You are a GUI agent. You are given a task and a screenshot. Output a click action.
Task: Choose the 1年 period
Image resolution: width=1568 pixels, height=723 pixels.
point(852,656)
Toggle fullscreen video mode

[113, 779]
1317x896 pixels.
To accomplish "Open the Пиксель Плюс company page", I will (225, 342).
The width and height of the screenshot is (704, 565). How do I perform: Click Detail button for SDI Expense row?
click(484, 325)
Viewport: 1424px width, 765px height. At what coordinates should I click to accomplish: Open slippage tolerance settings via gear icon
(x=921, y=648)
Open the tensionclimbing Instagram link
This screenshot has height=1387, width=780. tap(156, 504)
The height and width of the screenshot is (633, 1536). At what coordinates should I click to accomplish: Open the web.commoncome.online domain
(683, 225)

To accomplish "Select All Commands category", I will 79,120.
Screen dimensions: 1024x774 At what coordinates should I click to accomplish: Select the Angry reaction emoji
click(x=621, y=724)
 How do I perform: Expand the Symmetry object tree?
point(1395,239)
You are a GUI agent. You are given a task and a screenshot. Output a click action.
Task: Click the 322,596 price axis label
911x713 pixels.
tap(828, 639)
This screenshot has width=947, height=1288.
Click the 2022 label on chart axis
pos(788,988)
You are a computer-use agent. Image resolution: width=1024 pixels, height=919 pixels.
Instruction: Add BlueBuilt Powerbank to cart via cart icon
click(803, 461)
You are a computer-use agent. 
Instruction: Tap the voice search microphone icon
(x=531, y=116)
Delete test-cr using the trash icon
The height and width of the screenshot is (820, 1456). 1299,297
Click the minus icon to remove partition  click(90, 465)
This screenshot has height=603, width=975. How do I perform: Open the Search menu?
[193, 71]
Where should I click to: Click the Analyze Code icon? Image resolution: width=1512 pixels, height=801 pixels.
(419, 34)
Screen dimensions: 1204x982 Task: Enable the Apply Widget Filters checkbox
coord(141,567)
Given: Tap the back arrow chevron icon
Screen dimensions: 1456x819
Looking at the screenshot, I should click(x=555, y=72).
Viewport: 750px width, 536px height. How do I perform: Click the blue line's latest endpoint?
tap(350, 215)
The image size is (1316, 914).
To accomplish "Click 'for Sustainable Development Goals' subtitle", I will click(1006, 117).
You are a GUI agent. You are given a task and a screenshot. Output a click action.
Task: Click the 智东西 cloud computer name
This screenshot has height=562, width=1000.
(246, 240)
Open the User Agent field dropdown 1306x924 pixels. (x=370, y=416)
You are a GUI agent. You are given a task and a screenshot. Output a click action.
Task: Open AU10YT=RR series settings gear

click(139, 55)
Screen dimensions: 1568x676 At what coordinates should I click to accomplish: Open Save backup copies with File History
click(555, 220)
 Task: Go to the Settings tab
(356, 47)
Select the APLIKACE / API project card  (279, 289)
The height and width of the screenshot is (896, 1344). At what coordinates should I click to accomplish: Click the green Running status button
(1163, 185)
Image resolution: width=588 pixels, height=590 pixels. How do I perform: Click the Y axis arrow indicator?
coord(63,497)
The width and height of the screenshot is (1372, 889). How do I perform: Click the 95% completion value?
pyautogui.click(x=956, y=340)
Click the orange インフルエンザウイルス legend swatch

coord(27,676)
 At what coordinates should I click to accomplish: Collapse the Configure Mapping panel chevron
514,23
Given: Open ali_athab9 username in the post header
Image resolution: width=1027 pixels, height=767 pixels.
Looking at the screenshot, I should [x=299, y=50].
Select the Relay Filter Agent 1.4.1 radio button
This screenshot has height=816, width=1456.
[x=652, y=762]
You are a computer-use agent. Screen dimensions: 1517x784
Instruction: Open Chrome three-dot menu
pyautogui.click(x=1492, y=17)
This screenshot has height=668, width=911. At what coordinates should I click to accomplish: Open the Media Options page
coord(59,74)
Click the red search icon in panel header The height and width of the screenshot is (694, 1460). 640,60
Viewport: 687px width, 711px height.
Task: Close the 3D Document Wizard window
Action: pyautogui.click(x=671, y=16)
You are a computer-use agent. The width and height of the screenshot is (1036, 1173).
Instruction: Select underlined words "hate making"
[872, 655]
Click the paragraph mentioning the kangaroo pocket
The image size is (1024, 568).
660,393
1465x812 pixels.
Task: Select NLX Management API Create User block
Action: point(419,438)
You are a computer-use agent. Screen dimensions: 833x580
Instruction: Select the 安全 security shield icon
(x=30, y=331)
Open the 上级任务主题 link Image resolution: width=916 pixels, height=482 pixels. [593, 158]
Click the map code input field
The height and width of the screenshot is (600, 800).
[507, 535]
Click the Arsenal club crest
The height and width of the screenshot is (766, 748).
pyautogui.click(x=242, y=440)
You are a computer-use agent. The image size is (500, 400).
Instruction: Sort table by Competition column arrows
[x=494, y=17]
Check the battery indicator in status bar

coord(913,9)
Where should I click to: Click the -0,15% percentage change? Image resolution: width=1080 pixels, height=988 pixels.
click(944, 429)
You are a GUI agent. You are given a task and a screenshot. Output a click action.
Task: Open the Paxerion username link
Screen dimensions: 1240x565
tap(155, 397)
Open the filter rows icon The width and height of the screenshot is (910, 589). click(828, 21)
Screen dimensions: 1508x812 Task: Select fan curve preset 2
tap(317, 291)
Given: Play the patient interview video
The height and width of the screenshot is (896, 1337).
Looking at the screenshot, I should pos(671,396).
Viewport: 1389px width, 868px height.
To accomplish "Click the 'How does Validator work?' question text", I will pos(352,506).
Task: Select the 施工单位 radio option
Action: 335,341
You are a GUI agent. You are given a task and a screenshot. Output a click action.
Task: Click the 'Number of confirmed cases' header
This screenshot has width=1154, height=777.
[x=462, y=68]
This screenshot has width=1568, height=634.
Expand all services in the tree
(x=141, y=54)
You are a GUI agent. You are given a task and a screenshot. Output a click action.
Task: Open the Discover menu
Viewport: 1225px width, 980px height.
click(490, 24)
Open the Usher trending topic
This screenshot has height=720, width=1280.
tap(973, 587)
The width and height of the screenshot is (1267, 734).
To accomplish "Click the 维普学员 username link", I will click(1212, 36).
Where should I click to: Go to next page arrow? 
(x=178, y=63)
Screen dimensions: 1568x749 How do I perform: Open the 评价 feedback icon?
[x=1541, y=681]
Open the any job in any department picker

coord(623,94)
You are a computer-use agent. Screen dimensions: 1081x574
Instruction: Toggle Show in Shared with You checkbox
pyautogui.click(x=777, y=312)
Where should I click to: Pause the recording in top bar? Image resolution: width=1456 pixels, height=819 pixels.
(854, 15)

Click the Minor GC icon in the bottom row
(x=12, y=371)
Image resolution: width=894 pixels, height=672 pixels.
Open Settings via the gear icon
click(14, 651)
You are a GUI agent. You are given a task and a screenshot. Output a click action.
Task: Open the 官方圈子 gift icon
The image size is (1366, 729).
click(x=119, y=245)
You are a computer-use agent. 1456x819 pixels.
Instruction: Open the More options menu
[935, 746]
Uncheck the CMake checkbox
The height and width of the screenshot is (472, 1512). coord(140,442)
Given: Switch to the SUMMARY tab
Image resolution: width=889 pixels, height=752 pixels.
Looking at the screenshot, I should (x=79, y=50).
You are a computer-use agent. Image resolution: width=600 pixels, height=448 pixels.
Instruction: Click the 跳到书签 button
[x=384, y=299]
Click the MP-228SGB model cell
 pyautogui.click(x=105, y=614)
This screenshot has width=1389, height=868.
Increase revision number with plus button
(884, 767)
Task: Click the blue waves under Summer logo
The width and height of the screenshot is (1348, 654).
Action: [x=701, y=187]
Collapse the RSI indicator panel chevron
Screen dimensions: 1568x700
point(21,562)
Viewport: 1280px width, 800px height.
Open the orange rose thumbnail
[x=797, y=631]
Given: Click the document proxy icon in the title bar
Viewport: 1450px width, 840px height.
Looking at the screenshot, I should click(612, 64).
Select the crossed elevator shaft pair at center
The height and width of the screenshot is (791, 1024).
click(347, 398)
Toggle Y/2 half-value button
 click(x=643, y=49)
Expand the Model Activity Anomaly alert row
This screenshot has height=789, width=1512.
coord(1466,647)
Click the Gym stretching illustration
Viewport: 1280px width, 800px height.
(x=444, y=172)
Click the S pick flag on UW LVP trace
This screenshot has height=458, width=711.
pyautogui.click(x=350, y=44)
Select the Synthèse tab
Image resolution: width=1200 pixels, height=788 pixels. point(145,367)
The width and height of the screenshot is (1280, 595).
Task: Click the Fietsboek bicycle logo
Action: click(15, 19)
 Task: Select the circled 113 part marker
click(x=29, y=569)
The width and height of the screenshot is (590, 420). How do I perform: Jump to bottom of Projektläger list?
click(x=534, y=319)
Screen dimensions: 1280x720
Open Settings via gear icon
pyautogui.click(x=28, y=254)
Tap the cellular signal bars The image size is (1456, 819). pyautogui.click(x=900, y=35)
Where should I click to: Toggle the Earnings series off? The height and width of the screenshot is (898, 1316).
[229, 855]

EXERCISE REQUIREMENTS – Reproduce the records above exactly, from the line with "This screenshot has width=947, height=1288." to the line with "The height and width of the screenshot is (820, 1456).", including both of those lines.

TASK ANSWER –
This screenshot has width=947, height=1288.
Click the 2022 label on chart axis
pos(788,988)
You are a computer-use agent. Image resolution: width=1024 pixels, height=919 pixels.
Instruction: Add BlueBuilt Powerbank to cart via cart icon
click(803, 461)
You are a computer-use agent. 
Instruction: Tap the voice search microphone icon
(x=531, y=116)
Delete test-cr using the trash icon
The height and width of the screenshot is (820, 1456). 1299,297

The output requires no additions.